Annette Pickens was living in Ottumwa and just 18 years old when she started to look for options to help her lose weight. Living with Spina Bifida means Annette relies on a wheelchair full-time to go about her daily activities. Her increasing weight not only made life difficult for her, but also difficult on those she depends on for everyday needs. “I had gotten up to 258 pounds, and just trying to transfer out of my chair and into my chair was just much more difficult,” she says. “Movement was more difficult. Doing anything I wanted to do. It came to a head.”
But finding relief was not easy. Annette tried to look into weight loss options through surgery, but multiple care centers turned her away. “They claimed the risks outweighed any benefits that I could get from surgery. I had two doctors trying to help me and I couldn’t even get a consultation meeting.” But that’s when one of her doctors recommended J. Matthew Glascock, MD, F.A.C.S.
, Metabolic and Bariatric Surgery Director at Sartori Memorial Hospital
in Cedar Falls.
After 14 years of searching, Annette finally achieved her first consultation at age 32. As an elite bariatric specialist, Dr. Glascock hoped to help Annette find a new life: “Unfortunately, Ms. Pickens falls into the group of patients who most are frequently denied access to bariatric surgery due to the perception that an underlying condition will complicate post-operative care. We see patients frequently who have been denied a surgical option, often by major medical centers. These are often the most difficult patients to care for safely, but are the ones who stand to obtain the greatest benefit. We provide safe care for these individuals regularly.”

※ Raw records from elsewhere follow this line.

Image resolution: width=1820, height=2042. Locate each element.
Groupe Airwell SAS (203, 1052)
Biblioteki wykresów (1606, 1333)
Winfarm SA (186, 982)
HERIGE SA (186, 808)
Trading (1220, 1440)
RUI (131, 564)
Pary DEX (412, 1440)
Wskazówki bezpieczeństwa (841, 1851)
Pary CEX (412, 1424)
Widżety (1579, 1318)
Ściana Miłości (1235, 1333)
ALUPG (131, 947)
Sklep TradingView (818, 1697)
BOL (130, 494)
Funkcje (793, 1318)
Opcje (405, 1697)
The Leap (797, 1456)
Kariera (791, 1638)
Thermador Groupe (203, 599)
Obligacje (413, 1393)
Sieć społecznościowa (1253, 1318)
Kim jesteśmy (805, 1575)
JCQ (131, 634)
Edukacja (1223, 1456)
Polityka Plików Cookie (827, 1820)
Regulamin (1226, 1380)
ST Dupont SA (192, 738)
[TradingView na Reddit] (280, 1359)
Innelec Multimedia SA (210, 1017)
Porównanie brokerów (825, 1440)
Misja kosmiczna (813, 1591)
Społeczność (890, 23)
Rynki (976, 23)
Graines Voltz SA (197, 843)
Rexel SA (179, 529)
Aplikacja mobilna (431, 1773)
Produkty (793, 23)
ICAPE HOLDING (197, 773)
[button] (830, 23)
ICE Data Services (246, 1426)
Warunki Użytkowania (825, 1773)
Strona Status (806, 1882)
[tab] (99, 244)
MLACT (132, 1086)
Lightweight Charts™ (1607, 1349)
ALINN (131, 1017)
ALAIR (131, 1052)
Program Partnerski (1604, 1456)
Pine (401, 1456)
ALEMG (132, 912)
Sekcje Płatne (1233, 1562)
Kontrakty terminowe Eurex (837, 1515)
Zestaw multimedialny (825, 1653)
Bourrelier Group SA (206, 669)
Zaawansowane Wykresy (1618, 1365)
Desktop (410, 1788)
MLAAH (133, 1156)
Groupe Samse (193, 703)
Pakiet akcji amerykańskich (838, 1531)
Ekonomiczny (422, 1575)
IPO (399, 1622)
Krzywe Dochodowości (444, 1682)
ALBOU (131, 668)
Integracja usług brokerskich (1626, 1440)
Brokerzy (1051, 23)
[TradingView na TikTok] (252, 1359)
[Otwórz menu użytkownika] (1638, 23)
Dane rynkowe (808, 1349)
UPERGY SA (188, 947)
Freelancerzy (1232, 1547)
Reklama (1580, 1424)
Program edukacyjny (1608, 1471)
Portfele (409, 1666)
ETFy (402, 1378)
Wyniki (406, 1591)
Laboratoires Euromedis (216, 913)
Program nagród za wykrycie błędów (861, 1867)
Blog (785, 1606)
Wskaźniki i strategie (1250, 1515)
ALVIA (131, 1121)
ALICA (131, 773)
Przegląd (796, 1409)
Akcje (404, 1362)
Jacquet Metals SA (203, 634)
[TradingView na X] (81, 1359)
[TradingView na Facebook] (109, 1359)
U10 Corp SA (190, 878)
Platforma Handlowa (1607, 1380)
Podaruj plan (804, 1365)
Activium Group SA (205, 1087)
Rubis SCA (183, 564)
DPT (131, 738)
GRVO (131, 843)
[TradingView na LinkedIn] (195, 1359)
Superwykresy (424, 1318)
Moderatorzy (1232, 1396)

Even though Annette and her family were at first hesitant to begin her journey at a hospital more than three hours away from home, ultimately Annette did have surgery on April 28, 2016. Dr. Glascock performed a sleeve gastrectomy, which causes weight loss by restricting the amount of food that is able to be consumed before feeling full. As Annette approaches the one year anniversary of the procedure, she has passed her goal weight of 140 pounds, and weighs 131.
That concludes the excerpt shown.